Summary: while spontaneous-order mechanisms are often invoked as a benign alternative to state power, there are reasons for thinking that state power itself depends for its maintenance on spontaneous-order mechanisms – mechanisms that function primarily to render the oppressive nature of the state invisible.

 
  • Pingback: Cordial and Sanguine, Part 39: When Spontaneous Orders Attack, Part 2

  • http://twitter.com/dL_1337 dL

    excellent essay/paper….

  • Sean II

    Thanks for that. I’ve always struggled to understand how the same Ayn Rand who so brilliantly captured the antics of rent-seeking crony capitalists in the early going of Atlas Shrugged, and then gave us an allegory for rebellion by political withdrawal, could also be the Ayn Rand who inspired her followers to run around worshipping the “business strategies” of Jack Welch and the foreign policy of Paul Wolfowitz. That never made sense to me.

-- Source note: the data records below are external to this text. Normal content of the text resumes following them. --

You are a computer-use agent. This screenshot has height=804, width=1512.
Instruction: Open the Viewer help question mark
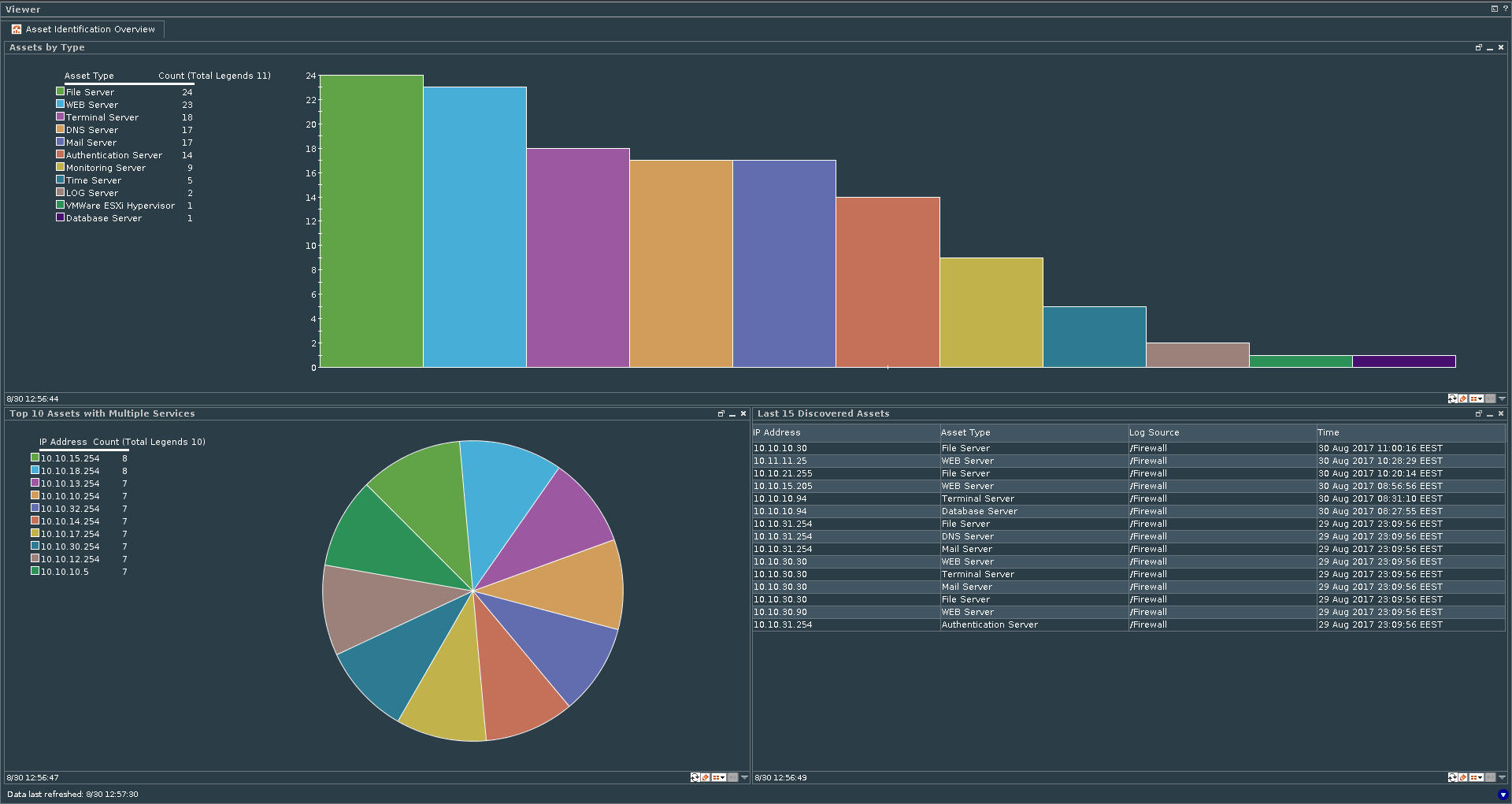pyautogui.click(x=1505, y=9)

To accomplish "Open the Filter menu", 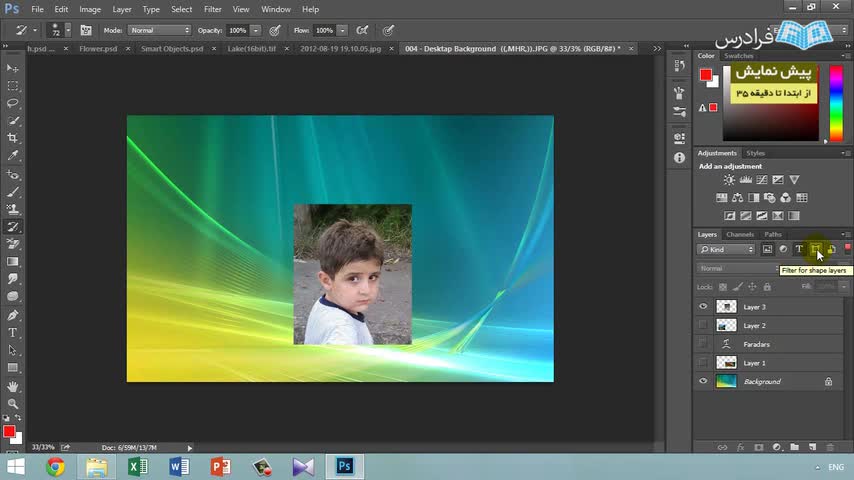I will click(x=212, y=9).
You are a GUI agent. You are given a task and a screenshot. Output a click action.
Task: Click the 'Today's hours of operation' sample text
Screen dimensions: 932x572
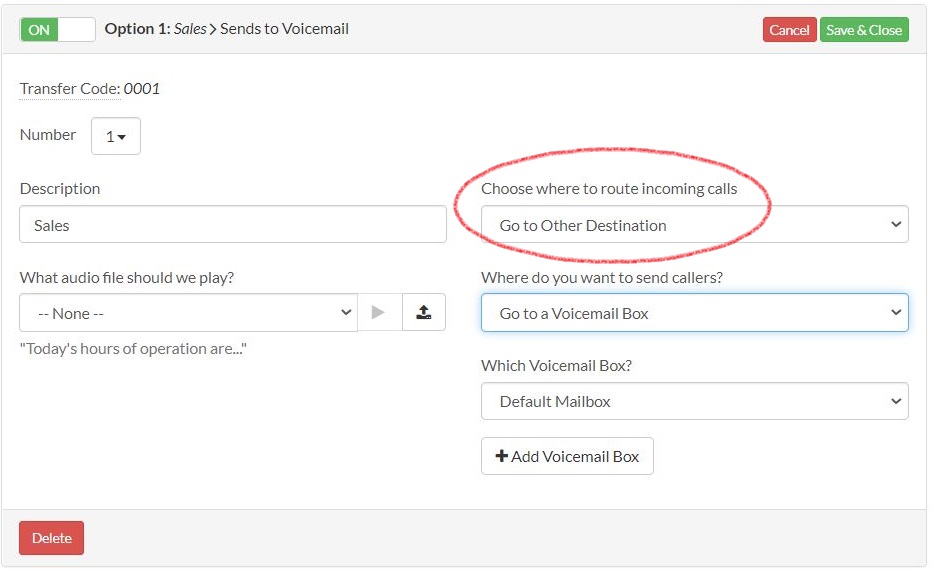(x=133, y=349)
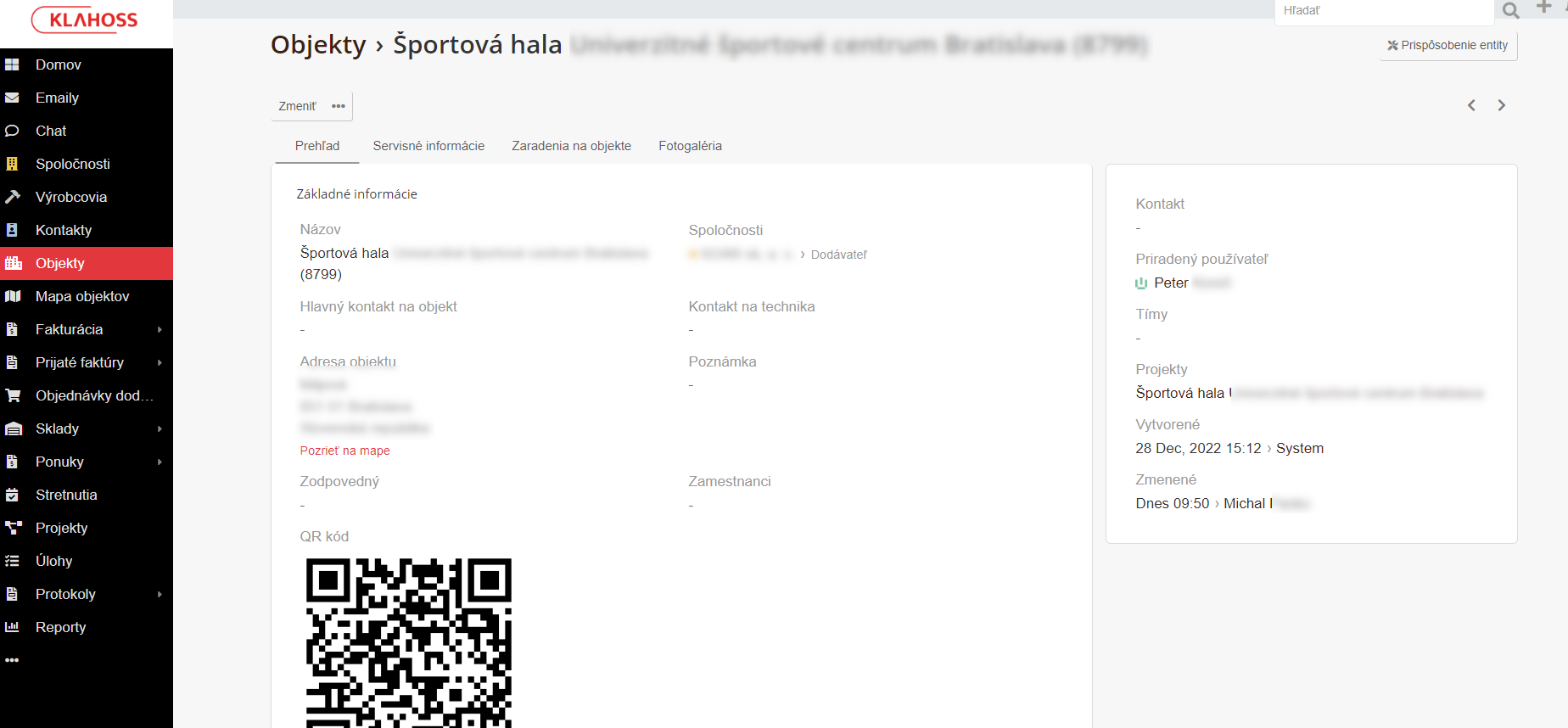Open the Domov home icon in sidebar
This screenshot has height=728, width=1568.
pos(13,64)
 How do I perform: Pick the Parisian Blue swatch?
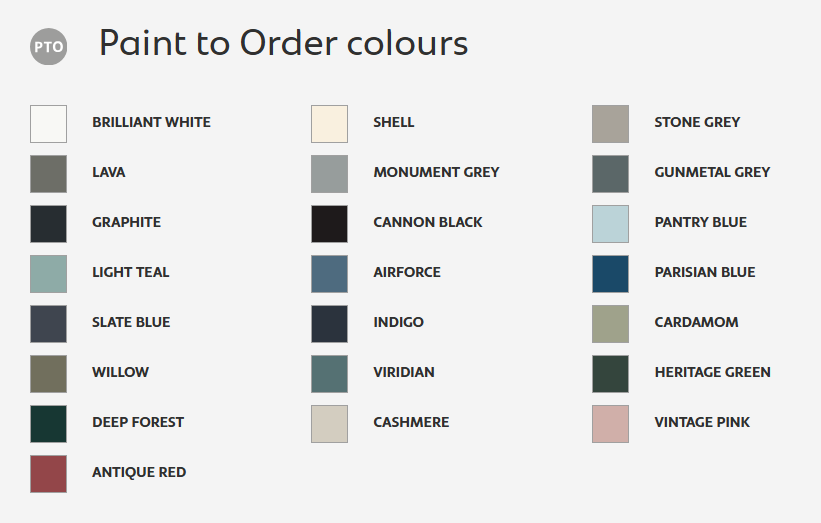click(x=610, y=274)
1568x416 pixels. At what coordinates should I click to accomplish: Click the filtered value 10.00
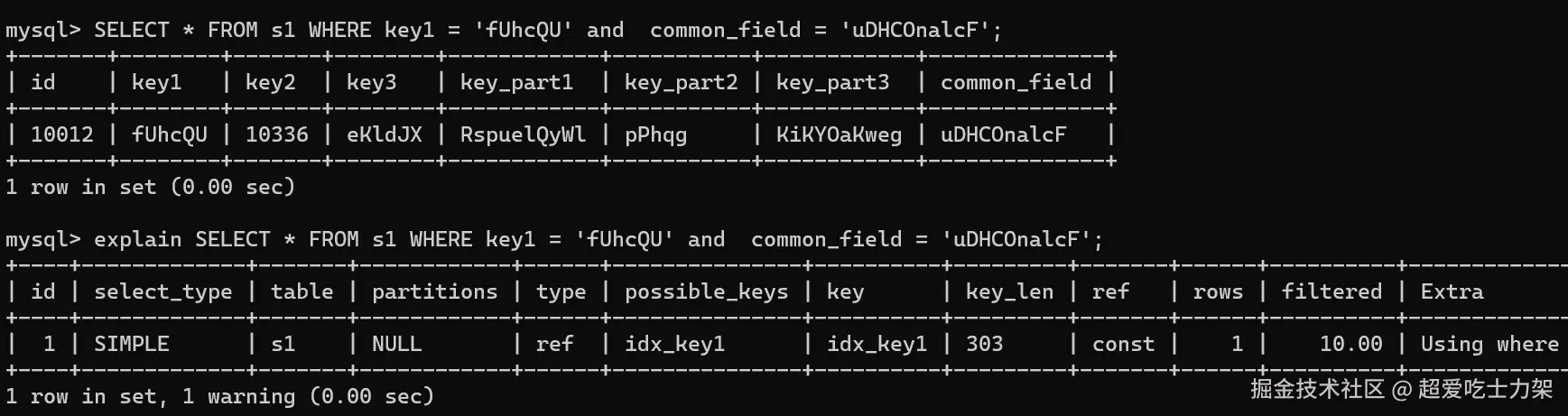(1350, 344)
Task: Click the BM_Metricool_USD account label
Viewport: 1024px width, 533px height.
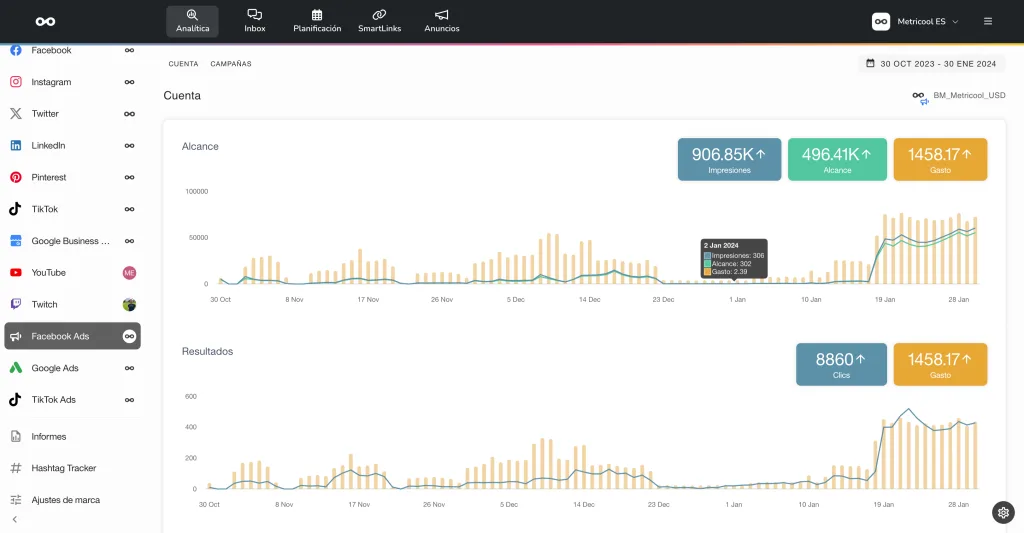Action: pos(968,96)
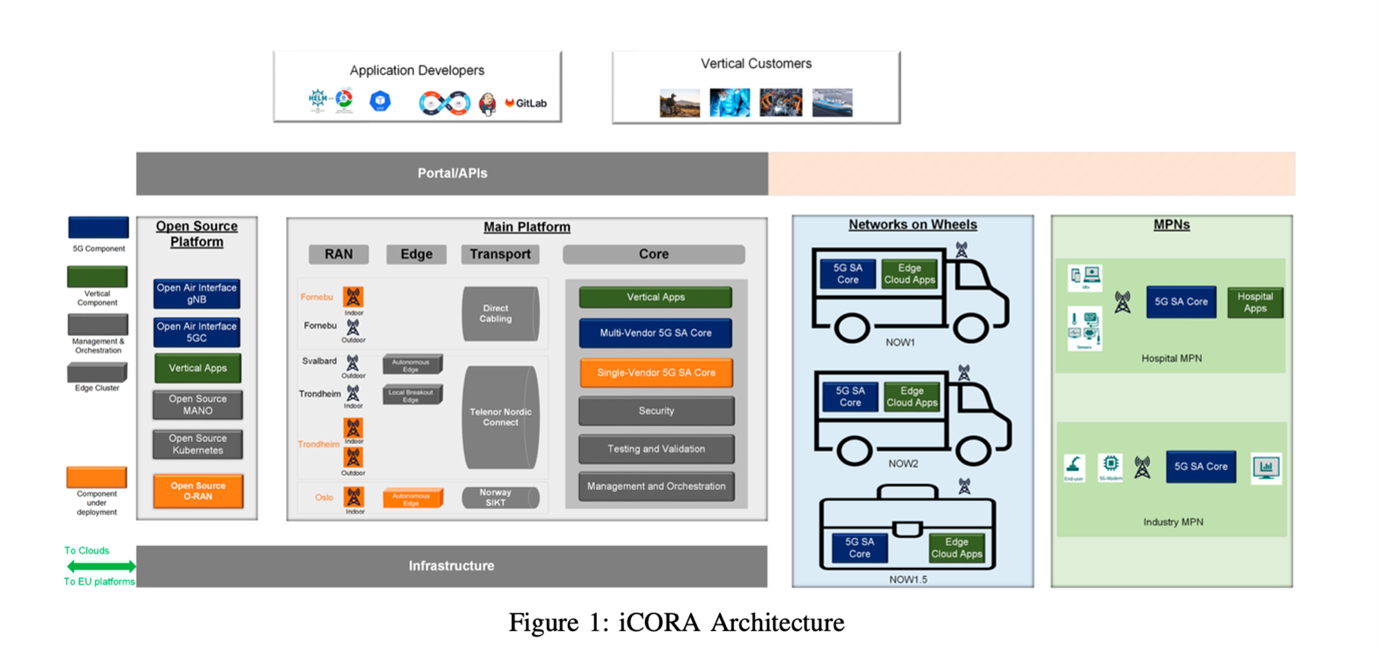Click the GitLab logo

(x=524, y=101)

    I do have one question. In passing you mentioned Walmart and Microsoft as especially egregious examples of corporatism grown massive. I understand how Walmart fits into that picture, but what’s the argument with respect to Microsoft? I can’t quite see how that firm has benefited (more than others) from the power of the state. Is it perhaps something to do with intellectual property?

    • http://twitter.com/radgeek radgeek

      Roderick is anti-copyright and anti-patent, so in his view more or less the entirety of Microsoft’s business model depends on more or less aggressive enforcement of a portfolio of government-granted monopolies. (Of course, other businesses also get, and also enforce, and also depend on, copyright monopolies. But the point is presumably that Microsoft is an especially egregious example because it is an especially large and especially hard-driving exploiter of the legal privileges it has. No doubt you could mention other companies in its place; I think if anything AAPL has become a more aggressive and more threatening company in that particular captive market over the course of the past few years.)

      • Sean II

        Okay, so I was at least in the ballpark then. I don’t know much about the Austrian case against intellectual property. Perhaps I should start learning.

        • http://twitter.com/radgeek radgeek

          I don’t know if it’s an “Austrian” thing exactly (a lot of anti-IP libertarians these days are also into Austrian economics, but not necessarily because of something distinctive in the Austrian tradition — the present strength of the Mises Institute party line against IP notwithstanding, prior to the 1990s nobody much working in Austrian economics was particularly closely associated with an anti-IP position. (Rothbard opposed patents but supported copyrights, Hayek and Mises didn’t take any strong stance either way, etc.) But in any case, if you’re curious about Roderick’s position, he lays it out in The Libertarian Case Against Intellectual Property Rights.